(Saved entries)
[Start of section]

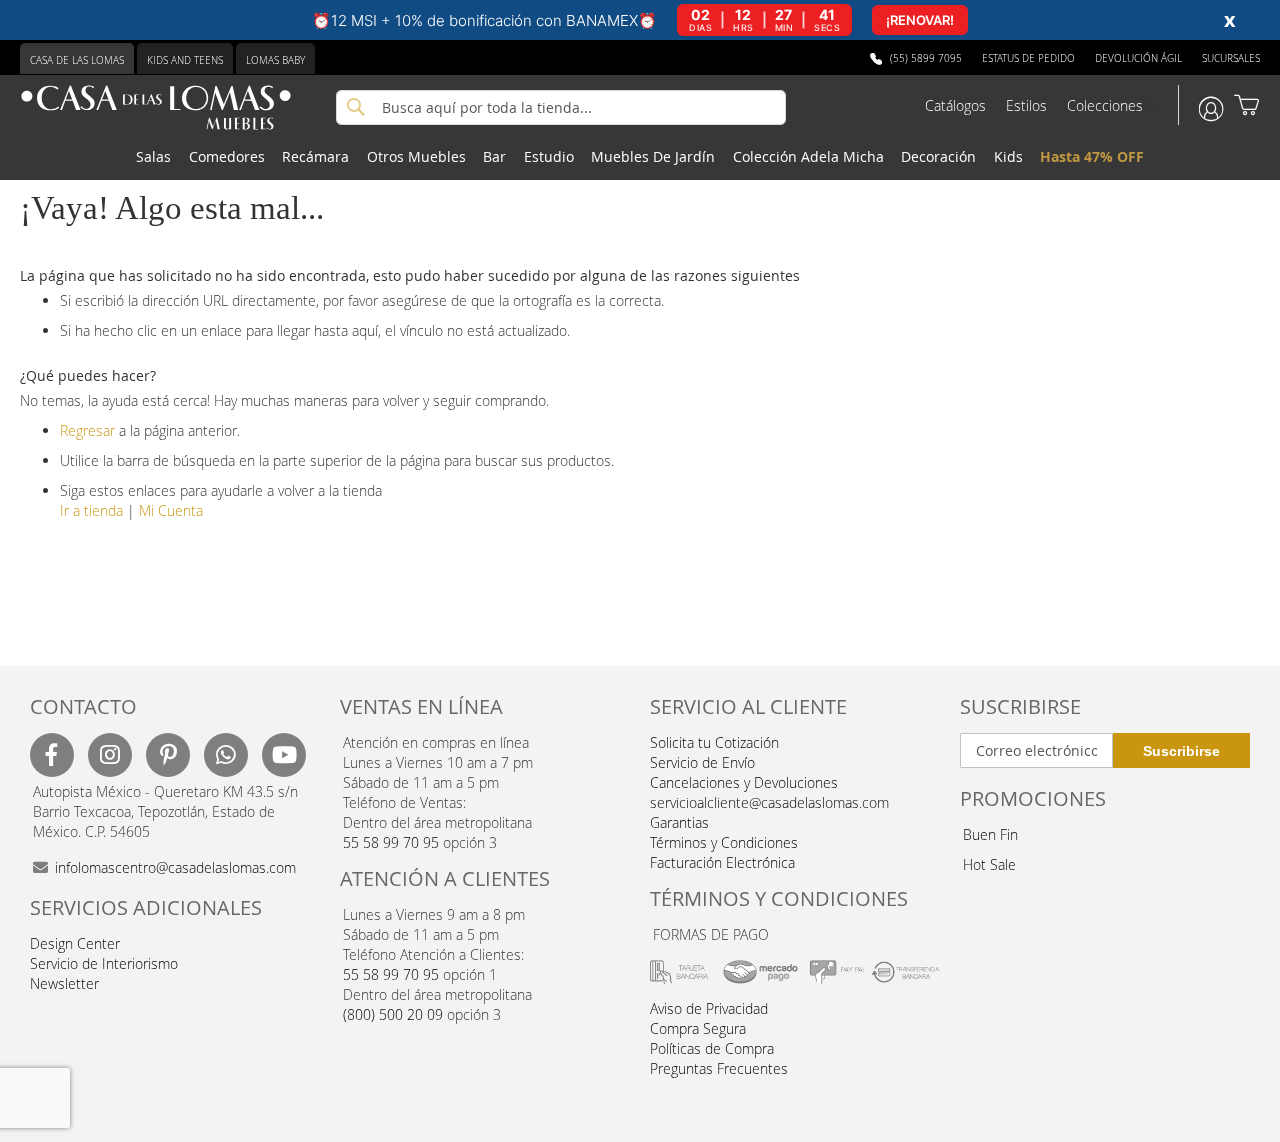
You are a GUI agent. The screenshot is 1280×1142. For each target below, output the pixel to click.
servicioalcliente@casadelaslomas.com (769, 802)
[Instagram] (110, 755)
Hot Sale (989, 864)
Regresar (87, 430)
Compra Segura (698, 1028)
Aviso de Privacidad (709, 1008)
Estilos (1026, 105)
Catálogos (955, 105)
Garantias (679, 822)
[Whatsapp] (226, 755)
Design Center (75, 943)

[End of section]

ABOUT THIS EXERCISE:
Starting from the line with "Hot Sale (989, 864)", write out every remaining line of the data above exactly, the final line included, and nothing before it.

OUTPUT BELOW:
Hot Sale (989, 864)
Regresar (87, 430)
Compra Segura (698, 1028)
Aviso de Privacidad (709, 1008)
Estilos (1026, 105)
Catálogos (955, 105)
Garantias (679, 822)
[Whatsapp] (226, 755)
Design Center (75, 943)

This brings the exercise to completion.